_AIM:_ Starting at the very beginning of the items and ending at the line that contains "ELECTRONICALLY is located", turn each line into a string in a JSON list, one string per line. Leave out any blank lines.

--- Start of GIVEN RECORDS ---

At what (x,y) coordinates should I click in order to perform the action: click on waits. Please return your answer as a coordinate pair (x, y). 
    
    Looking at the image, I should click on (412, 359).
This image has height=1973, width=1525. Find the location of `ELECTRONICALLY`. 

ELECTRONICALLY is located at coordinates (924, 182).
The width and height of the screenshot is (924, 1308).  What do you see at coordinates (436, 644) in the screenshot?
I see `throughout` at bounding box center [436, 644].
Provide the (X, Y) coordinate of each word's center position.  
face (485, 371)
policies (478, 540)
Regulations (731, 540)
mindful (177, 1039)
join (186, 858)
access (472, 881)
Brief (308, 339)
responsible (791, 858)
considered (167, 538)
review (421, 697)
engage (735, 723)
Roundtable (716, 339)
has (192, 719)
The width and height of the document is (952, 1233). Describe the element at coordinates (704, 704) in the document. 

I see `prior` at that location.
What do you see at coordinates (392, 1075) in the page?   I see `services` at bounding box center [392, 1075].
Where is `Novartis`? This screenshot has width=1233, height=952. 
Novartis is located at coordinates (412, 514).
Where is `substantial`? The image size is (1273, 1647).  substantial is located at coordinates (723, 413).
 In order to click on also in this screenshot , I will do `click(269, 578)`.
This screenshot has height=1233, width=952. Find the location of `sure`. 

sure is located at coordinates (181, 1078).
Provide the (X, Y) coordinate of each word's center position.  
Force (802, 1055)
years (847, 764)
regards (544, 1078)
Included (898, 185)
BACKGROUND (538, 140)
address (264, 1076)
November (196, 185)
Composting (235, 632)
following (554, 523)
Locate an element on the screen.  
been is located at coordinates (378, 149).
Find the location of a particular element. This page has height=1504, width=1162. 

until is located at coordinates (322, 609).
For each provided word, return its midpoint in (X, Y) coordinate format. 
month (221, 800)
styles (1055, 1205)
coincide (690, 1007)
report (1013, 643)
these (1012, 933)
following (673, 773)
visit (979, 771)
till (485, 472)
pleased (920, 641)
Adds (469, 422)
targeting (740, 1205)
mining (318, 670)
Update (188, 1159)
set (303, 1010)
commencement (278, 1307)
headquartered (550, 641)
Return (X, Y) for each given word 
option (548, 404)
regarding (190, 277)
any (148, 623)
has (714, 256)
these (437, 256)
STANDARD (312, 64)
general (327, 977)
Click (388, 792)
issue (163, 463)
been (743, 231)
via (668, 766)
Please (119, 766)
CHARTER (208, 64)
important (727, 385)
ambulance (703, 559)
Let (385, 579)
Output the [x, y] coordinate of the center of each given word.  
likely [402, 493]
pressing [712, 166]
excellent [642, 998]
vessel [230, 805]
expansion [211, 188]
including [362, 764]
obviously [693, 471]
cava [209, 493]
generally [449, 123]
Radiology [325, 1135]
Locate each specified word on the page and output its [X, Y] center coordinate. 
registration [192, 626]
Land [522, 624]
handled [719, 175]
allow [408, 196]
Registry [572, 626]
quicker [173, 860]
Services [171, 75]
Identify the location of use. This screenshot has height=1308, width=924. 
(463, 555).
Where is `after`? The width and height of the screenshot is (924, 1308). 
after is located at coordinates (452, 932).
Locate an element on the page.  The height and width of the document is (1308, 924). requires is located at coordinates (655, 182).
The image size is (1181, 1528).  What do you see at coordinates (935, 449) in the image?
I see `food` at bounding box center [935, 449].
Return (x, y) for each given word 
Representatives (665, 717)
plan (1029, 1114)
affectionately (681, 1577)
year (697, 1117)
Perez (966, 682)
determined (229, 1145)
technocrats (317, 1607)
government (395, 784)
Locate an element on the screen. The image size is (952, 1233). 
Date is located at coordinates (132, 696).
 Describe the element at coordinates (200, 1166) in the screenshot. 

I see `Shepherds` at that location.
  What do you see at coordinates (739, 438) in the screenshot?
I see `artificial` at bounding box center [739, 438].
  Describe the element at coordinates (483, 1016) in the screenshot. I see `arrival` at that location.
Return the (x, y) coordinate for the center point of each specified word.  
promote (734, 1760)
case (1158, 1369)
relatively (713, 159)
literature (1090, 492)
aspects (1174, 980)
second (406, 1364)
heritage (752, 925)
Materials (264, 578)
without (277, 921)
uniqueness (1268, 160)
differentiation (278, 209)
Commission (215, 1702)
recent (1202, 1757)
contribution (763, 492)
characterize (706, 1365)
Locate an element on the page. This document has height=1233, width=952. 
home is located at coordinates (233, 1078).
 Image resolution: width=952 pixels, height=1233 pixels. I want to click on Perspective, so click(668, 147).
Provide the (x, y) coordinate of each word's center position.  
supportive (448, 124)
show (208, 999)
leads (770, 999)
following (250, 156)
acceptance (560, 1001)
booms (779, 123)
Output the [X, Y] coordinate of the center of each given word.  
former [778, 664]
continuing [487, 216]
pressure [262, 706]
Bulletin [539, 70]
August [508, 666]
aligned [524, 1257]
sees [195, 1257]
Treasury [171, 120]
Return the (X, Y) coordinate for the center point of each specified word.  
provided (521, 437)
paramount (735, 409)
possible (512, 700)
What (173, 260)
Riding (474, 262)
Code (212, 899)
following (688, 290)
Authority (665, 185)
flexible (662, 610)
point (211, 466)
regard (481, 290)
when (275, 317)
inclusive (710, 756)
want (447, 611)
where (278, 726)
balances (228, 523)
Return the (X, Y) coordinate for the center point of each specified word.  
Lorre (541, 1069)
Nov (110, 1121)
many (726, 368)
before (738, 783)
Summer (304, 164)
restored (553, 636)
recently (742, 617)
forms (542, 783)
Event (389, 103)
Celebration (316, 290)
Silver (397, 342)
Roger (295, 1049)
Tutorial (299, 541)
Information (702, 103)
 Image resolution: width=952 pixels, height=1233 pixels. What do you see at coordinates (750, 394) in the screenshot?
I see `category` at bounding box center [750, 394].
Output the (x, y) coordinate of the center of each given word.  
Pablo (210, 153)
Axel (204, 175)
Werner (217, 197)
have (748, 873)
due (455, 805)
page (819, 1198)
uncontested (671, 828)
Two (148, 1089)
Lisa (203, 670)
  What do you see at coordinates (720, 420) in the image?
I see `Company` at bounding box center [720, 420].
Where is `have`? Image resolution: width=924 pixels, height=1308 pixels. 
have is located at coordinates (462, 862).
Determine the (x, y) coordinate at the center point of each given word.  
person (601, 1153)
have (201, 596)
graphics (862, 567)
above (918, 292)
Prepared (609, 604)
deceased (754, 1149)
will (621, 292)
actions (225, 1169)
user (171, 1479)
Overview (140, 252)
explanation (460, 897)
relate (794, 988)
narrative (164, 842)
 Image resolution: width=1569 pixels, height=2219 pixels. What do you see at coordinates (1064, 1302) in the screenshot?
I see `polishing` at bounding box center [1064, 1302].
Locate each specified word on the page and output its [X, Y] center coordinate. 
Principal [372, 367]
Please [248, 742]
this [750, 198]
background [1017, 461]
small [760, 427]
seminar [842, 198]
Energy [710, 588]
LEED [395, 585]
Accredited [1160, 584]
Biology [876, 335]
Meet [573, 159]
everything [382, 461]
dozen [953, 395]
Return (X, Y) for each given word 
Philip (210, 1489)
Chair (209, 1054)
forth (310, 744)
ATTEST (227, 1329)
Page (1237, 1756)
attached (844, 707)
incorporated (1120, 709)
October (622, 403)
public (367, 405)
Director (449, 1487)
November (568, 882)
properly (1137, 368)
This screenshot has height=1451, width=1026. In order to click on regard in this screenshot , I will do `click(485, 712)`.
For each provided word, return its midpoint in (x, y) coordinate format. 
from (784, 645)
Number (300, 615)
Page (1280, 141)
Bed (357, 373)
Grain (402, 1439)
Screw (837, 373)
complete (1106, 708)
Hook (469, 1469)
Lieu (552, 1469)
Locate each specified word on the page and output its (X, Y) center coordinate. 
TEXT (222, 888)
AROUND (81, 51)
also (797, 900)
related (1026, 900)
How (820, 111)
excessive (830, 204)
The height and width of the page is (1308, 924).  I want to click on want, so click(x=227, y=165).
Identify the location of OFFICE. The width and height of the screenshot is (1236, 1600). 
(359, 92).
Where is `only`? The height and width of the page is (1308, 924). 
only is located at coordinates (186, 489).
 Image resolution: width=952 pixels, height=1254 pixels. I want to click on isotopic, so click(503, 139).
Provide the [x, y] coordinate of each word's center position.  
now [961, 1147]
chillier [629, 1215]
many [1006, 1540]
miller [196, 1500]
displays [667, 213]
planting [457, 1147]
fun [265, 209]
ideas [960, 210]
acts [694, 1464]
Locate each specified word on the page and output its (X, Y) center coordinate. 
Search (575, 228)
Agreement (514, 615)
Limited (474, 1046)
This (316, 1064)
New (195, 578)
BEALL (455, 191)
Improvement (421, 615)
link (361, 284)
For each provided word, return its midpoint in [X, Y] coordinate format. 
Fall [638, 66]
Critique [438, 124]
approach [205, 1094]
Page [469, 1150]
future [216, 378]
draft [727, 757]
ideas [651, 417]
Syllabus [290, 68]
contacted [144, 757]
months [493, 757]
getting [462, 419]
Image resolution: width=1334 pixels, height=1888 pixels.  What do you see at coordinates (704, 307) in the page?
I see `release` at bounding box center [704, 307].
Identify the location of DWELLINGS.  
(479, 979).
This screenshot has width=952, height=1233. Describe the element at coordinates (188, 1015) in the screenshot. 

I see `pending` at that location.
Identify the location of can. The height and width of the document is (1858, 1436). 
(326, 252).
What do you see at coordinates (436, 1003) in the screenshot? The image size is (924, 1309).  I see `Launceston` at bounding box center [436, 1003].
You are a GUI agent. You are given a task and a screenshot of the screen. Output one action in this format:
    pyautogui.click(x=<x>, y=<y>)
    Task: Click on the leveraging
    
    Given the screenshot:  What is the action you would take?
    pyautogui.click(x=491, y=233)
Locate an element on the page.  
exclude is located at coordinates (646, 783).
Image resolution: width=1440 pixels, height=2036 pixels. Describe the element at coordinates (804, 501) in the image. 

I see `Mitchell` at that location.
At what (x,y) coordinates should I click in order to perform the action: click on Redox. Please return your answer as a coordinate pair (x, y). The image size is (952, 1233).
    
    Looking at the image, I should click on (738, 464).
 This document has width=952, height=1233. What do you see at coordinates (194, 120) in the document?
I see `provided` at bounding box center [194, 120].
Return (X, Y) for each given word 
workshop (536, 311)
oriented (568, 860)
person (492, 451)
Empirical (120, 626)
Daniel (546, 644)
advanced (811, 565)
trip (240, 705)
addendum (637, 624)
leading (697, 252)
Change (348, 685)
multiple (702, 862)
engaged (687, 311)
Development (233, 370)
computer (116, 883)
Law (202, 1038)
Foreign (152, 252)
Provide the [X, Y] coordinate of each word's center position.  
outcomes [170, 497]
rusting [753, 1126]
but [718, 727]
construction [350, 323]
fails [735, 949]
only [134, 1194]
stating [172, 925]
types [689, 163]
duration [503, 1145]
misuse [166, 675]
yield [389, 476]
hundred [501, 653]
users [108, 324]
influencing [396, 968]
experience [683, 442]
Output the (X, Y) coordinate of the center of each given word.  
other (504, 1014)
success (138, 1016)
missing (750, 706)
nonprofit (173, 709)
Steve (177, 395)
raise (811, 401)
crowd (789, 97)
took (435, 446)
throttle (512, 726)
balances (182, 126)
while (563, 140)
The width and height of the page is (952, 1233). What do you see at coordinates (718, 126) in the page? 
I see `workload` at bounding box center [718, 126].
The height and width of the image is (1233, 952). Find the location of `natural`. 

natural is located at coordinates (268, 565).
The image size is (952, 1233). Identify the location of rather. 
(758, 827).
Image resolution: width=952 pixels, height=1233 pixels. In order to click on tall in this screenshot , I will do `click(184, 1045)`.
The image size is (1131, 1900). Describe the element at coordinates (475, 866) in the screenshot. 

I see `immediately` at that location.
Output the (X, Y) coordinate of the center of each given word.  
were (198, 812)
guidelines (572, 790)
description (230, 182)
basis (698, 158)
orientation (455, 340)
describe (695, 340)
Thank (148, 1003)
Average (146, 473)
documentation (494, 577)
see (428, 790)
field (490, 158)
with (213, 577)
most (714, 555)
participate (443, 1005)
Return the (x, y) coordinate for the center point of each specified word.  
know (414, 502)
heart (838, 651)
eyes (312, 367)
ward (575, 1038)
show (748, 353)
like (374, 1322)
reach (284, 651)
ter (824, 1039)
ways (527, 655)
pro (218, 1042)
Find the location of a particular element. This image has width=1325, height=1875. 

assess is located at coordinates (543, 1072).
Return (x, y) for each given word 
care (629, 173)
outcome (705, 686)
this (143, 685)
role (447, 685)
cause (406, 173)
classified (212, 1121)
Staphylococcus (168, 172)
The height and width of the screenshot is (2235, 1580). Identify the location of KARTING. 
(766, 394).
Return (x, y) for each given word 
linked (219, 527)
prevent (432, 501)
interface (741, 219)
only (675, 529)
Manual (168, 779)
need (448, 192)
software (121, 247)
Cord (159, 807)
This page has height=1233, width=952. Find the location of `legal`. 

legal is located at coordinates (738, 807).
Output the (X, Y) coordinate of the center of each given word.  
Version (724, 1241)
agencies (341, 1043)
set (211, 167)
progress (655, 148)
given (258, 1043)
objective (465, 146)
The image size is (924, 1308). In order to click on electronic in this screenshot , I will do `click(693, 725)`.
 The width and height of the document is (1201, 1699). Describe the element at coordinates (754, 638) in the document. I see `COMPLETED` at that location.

--- End of GIVEN RECORDS ---

_RESULT OF THE EXERCISE:_
[
  "At what (x,y) coordinates should I click in order to perform the action: click on waits. Please return your answer as a coordinate pair (x, y). ",
  "    Looking at the image, I should click on (412, 359).",
  "This image has height=1973, width=1525. Find the location of `ELECTRONICALLY`. ",
  "ELECTRONICALLY is located at coordinates (924, 182)."
]